'The pessimists are those who treat the audience as stupid'
It’s well known that Michael Haneke refuses to answer interpretative questions on his work, and in person the director proves as puzzling as his films
Living life as Michael Haneke must be a difficult business. People expect so much. And people expect such odd things. The Austrian director, now 70, did not direct his first feature until he was in his late 40s. Over the following decade, he developed a reputation as a sort of high-brow cultural terrorist. The nippily titled 71 Fragments of a Chronology of Chance revolved around a mass killing. Benny’s Video began with pig being slaughtered. Funny Games took in more mindless slaying.
Haneke received many strong reviews, but he also attracted great degrees of suspicion.
It would be wrong to suggest that his films have softened over the past few years. He does, however, seem to have become a deal less aggressively provocative. Consider the extraordinary Amour. Detailing the slow decline of an elderly woman in an elegant French apartment, the picture offers the viewer a gruelling experience, but it is also humane, touching and heart-breakingly tender. The jury at Cannes were, earlier this year, sufficiently impressed to award Amour the Palme d’Or. It followed Haneke’s success with The White Ribbon in 2009, making him one of only seven film-makers to have taken the top prize on two occasions.
He has gone beyond mere respectability. He is now as admired in his own time as Ingmar Bergman was in his. Such adulation brings pressure.
“Success is always a pressure,” he agrees. “People are always waiting for your next film to be better than the one you have just made. And I put pressure on myself.
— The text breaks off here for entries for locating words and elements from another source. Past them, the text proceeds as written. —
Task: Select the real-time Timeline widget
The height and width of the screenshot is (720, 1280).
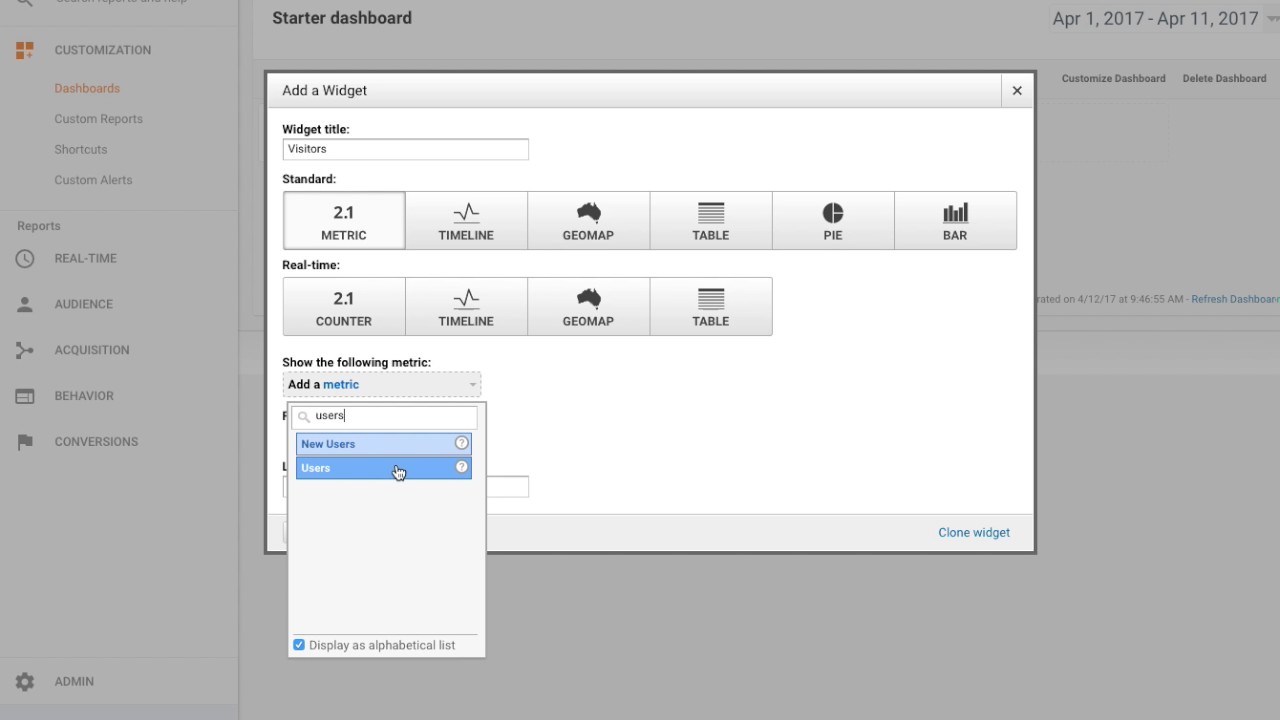Action: click(x=465, y=306)
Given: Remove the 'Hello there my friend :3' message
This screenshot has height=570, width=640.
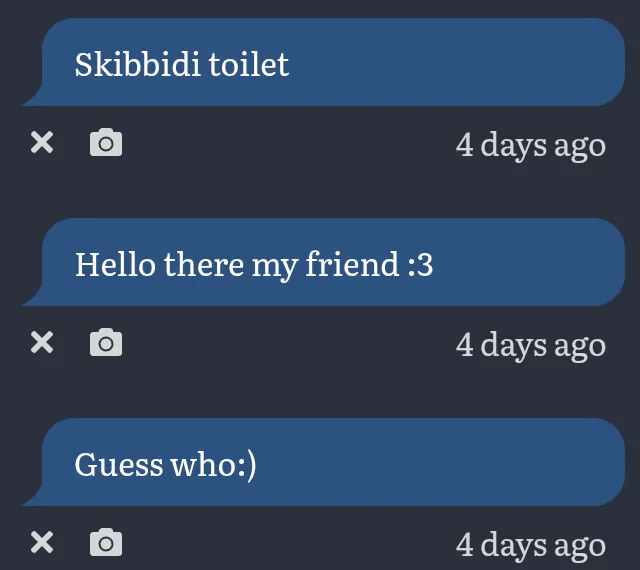Looking at the screenshot, I should pyautogui.click(x=42, y=342).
But it would be very hypocritical to say I am sorry about success. There are worse things to live with.”
And he laughs. No, really.
Such is the austere, pessimistic nature of Haneke’s films – we’ll get to his rejection of those adjectives later – that one could be forgiven for expecting an interview with the great man to play out like a chat with the lord of the flies. It’s not quite like that. He rarely (thank heavens) comes across like Robin Williams; comedy Scotsmen are not in evidence. But, buried beneath the angular Austrian demeanour, there lurks a playful mischievousness. He seems to enjoy making you toil.
Let’s have a crack at Amour. The picture stars Jean-Louis Trintignant and Emmanuelle Riva, two giants of French cinema, as Georges and Anne, an elderly couple living in an upmarket area of Paris. In painful, rigorous detail, Haneke takes us through Anne’s experiences after suffering a stroke. Her husband oscillates between despair, anger and pity. We know from the beginning that she will not live long.
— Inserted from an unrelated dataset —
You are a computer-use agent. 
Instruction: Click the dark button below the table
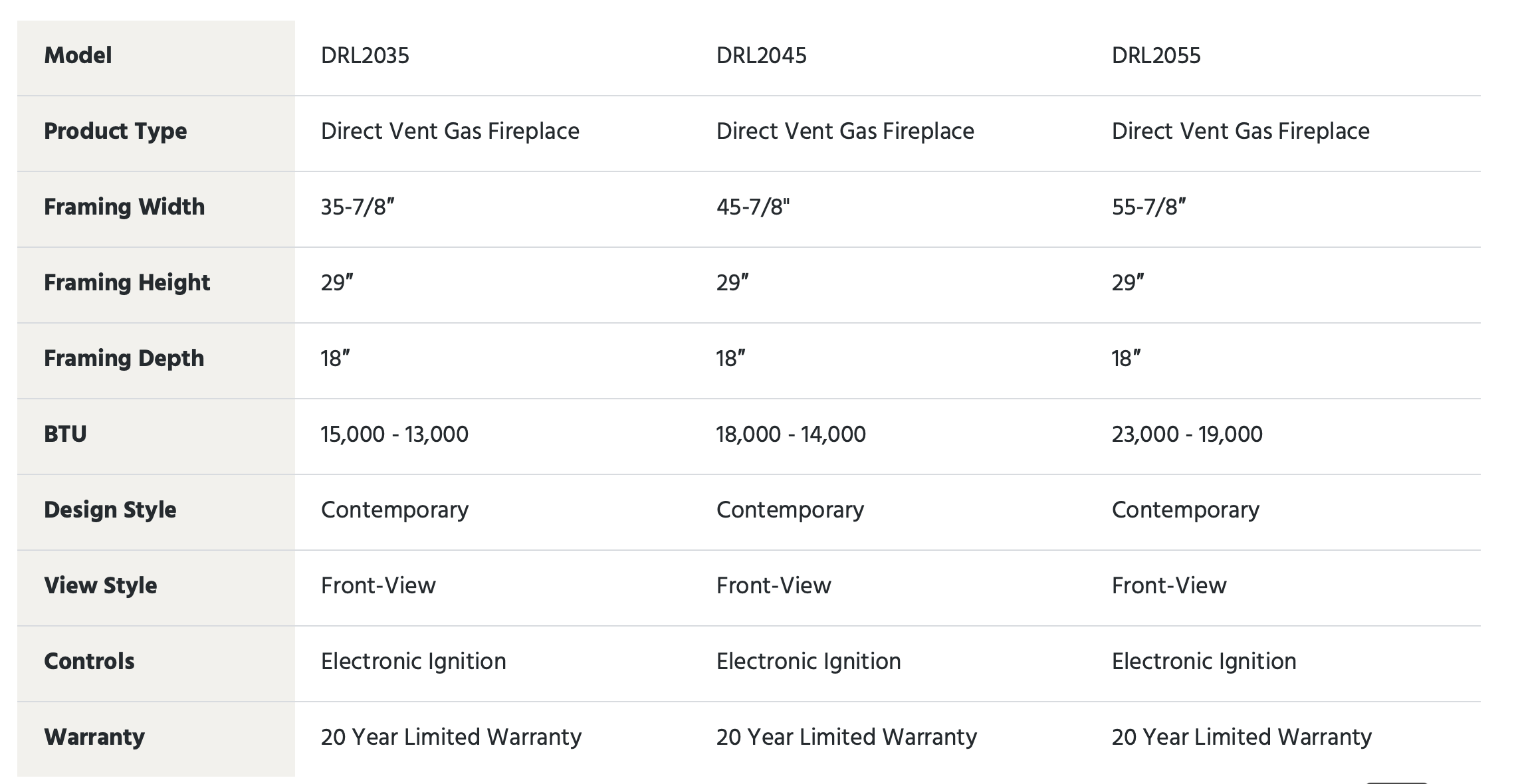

“It began with a personal experience,” he says slightly cryptically. “I was interested in the effect the suffering of a loved one can have upon a person. Everything actually grew out of working on the subject. It could just as well have been about a young mother with a sick child. But that would have been a special case. The idea here was to have a more general case – something that we can all expect to experience.”